GIVEN RECORDS:
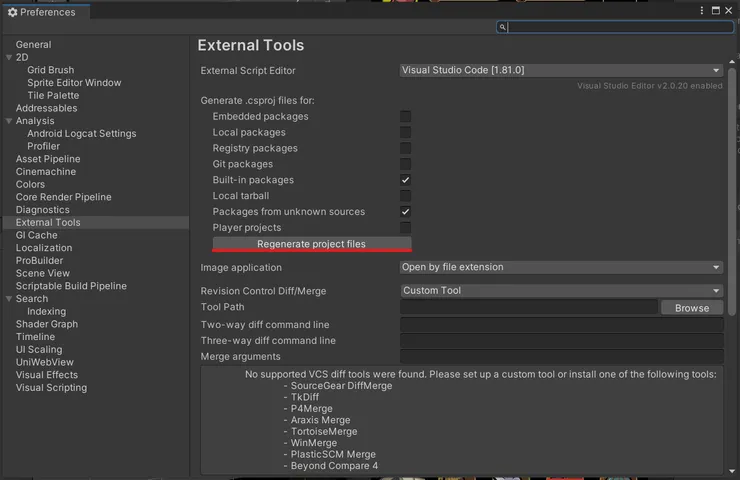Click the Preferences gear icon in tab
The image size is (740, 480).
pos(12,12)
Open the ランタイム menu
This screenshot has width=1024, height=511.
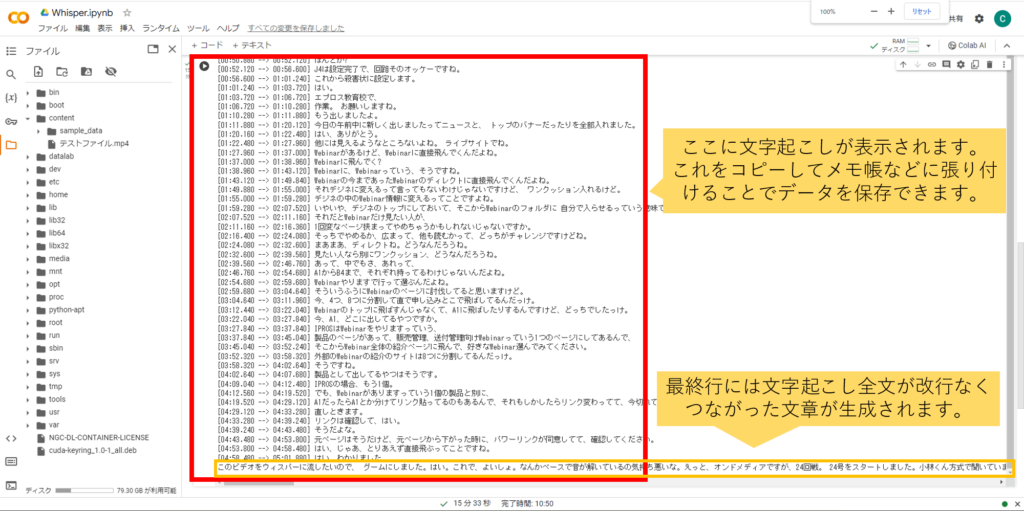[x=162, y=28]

---

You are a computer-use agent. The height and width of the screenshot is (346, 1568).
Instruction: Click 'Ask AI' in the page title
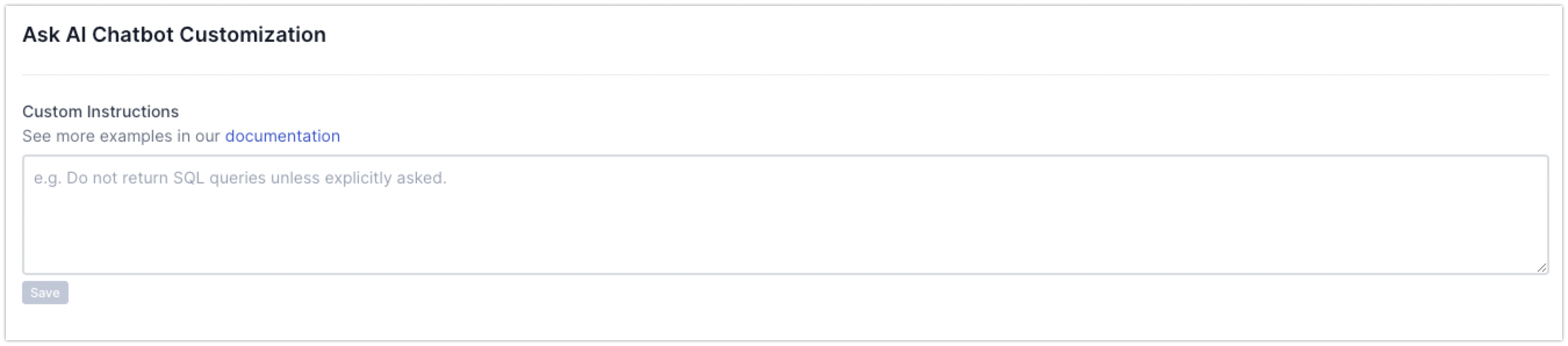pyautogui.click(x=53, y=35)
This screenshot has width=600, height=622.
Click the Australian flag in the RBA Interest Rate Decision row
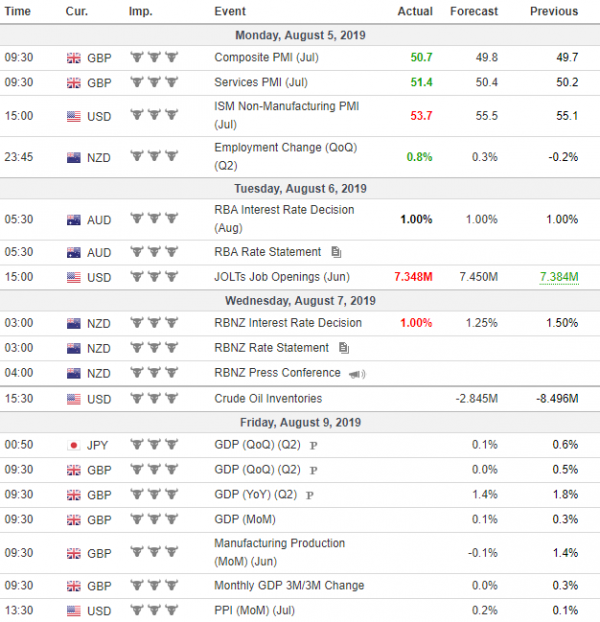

WHAT YOU ARE ASKED TO DO: When you reach the line with "You are a computer-use" in the records above, begin repeating the lines exactly, and stop after the line with "Click the Australian". Skip all pictures.

TASK RESULT:
You are a computer-use agent. The height and width of the screenshot is (346, 1568).
Instruction: Click 'Ask AI' in the page title
pyautogui.click(x=53, y=35)
This screenshot has width=600, height=622.
Click the Australian flag in the RBA Interest Rate Decision row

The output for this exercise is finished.